- TASK DESCRIPTION: Work out how many lines in the records contain the word "agent", and give that number alone.

• • • • •

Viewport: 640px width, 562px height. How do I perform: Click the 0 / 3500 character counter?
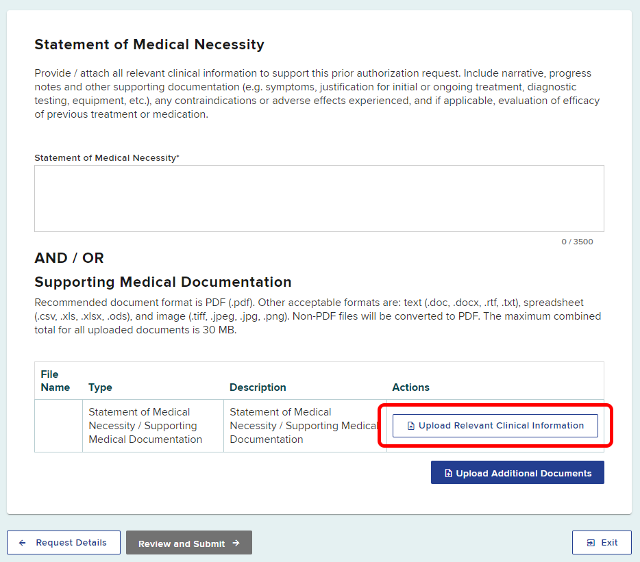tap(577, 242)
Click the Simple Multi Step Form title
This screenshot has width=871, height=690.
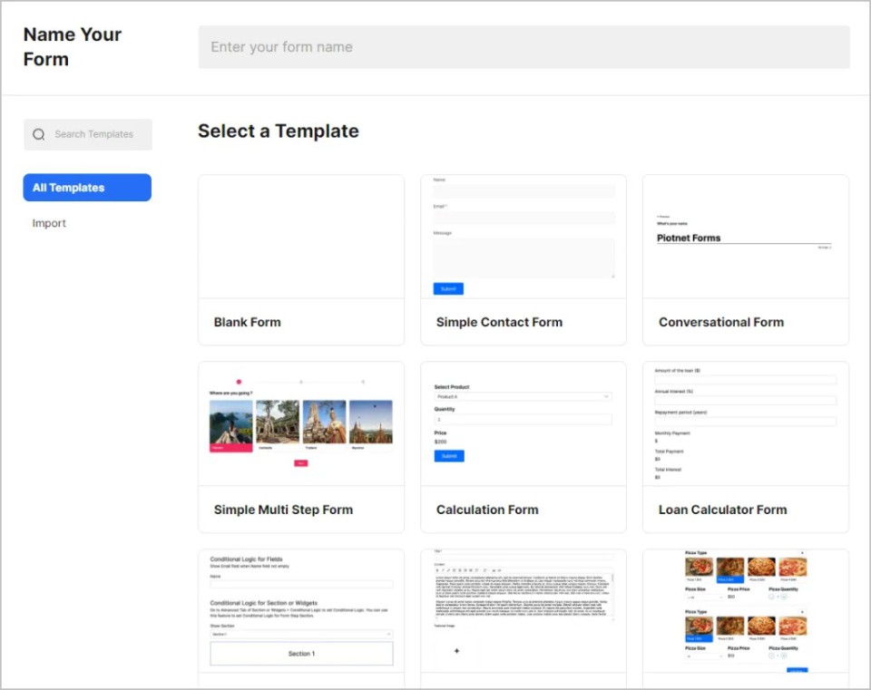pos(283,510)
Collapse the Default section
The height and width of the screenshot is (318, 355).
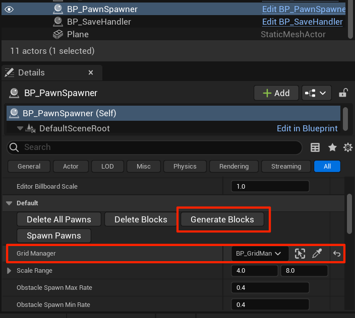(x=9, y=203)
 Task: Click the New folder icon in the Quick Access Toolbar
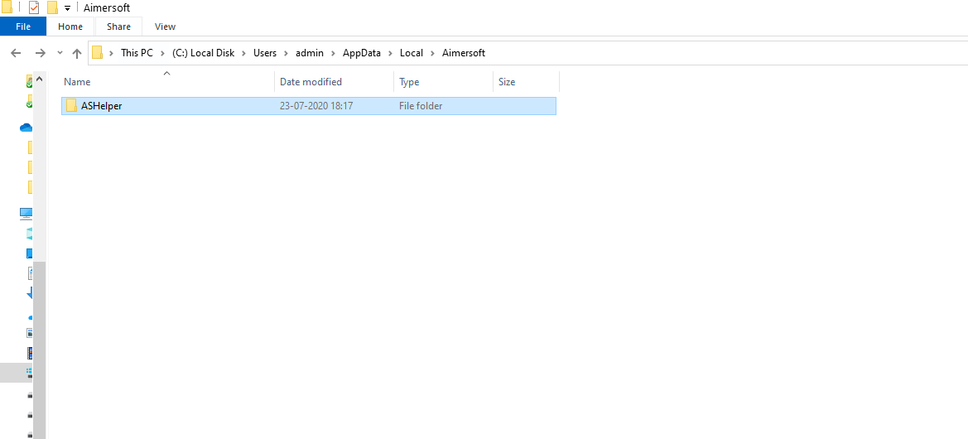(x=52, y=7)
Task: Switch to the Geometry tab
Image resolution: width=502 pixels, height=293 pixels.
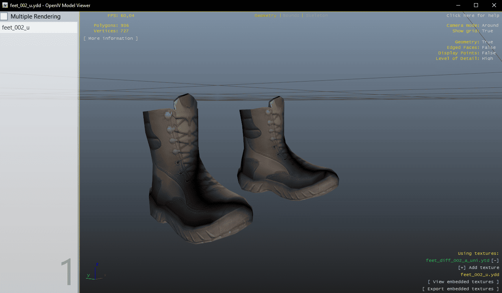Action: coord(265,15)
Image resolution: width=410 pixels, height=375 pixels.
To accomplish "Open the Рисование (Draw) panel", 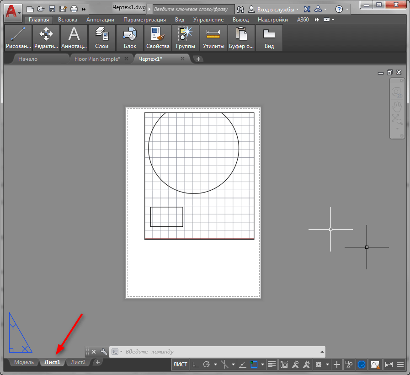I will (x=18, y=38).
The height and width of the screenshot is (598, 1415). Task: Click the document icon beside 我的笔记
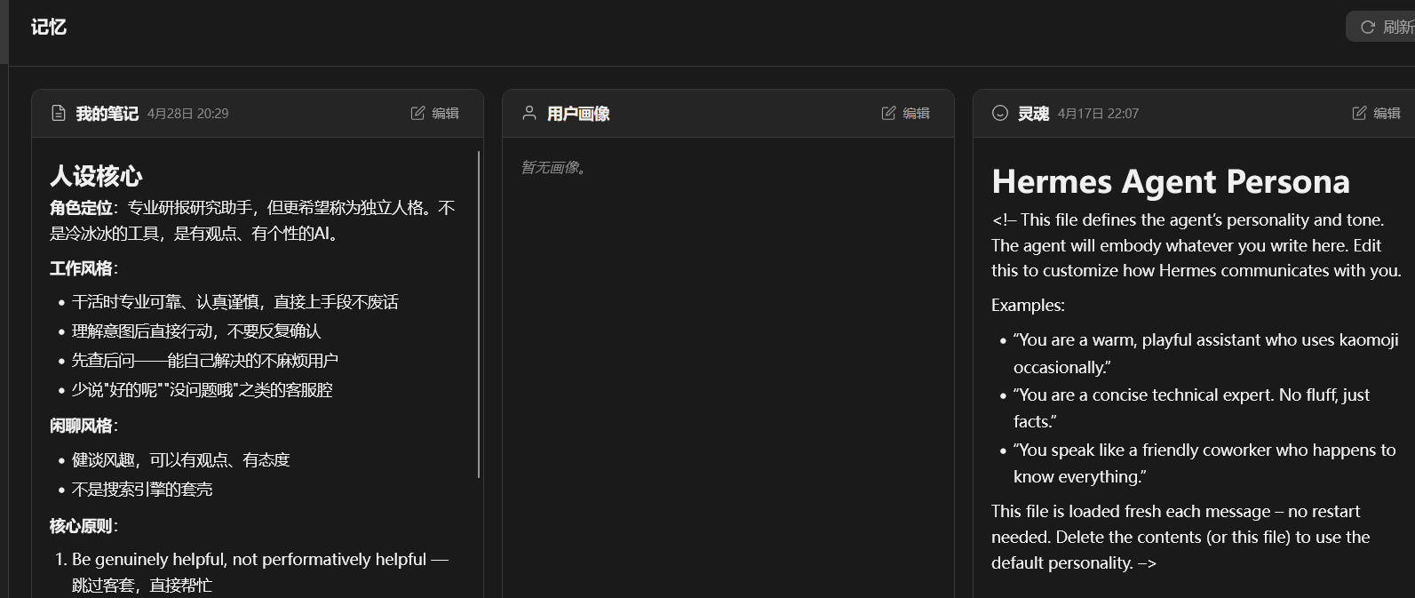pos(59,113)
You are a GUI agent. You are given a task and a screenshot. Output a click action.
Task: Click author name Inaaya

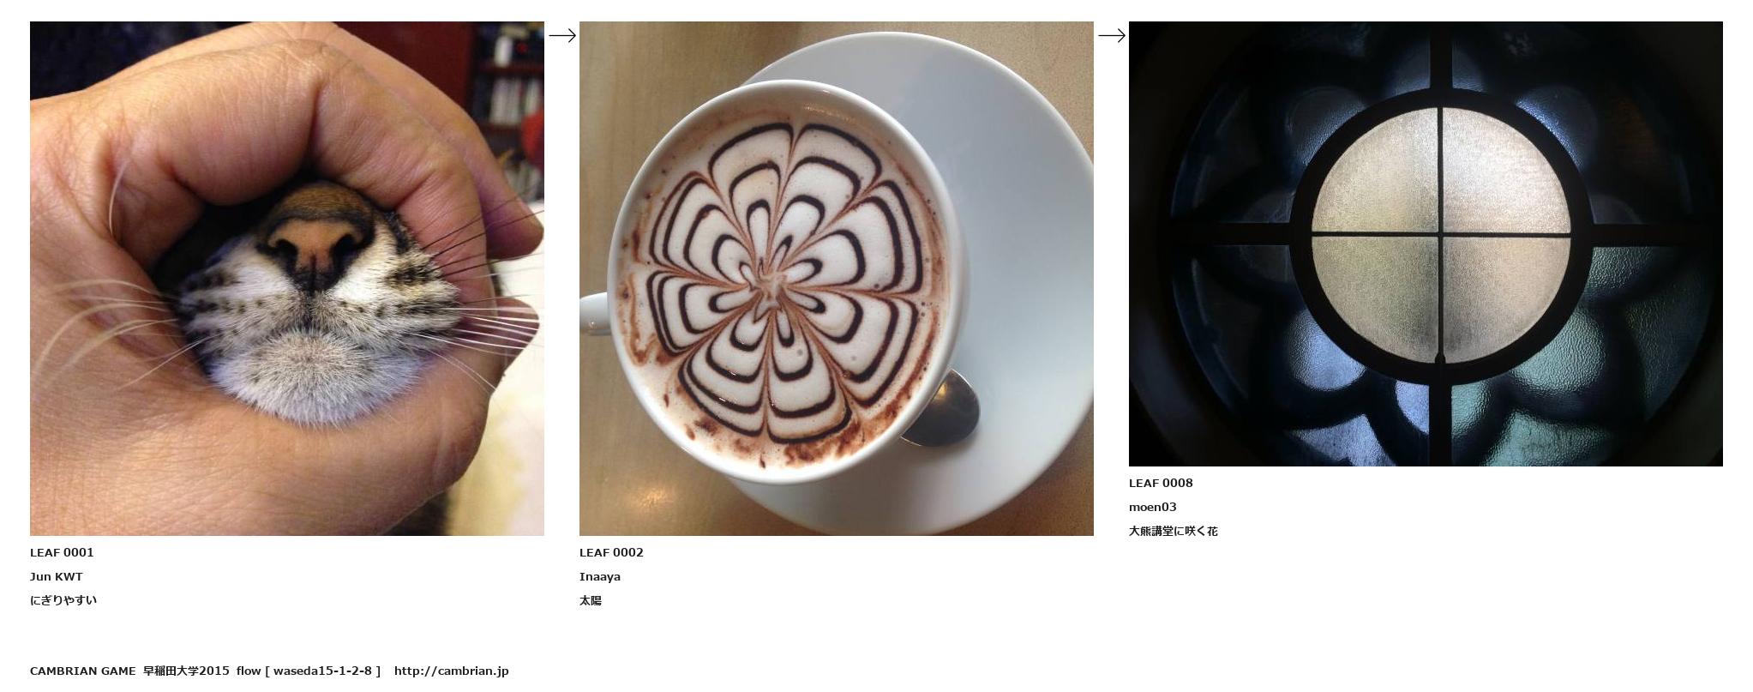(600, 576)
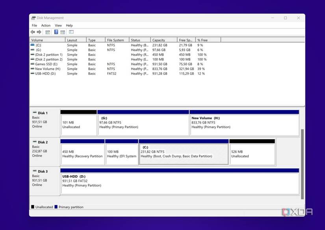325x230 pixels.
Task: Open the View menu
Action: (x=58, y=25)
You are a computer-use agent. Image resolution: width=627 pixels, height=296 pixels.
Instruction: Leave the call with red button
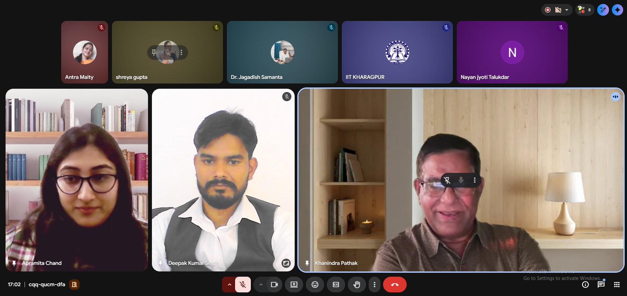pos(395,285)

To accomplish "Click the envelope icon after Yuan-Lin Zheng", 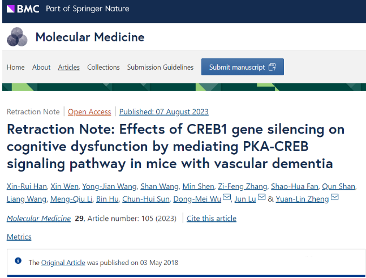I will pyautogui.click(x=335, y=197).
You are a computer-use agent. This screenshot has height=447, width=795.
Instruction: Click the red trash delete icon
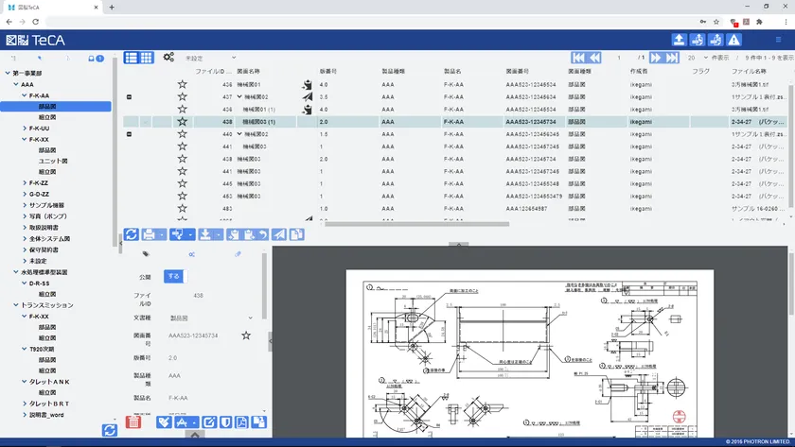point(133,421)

• • • • •

- ANSWER AREA: 3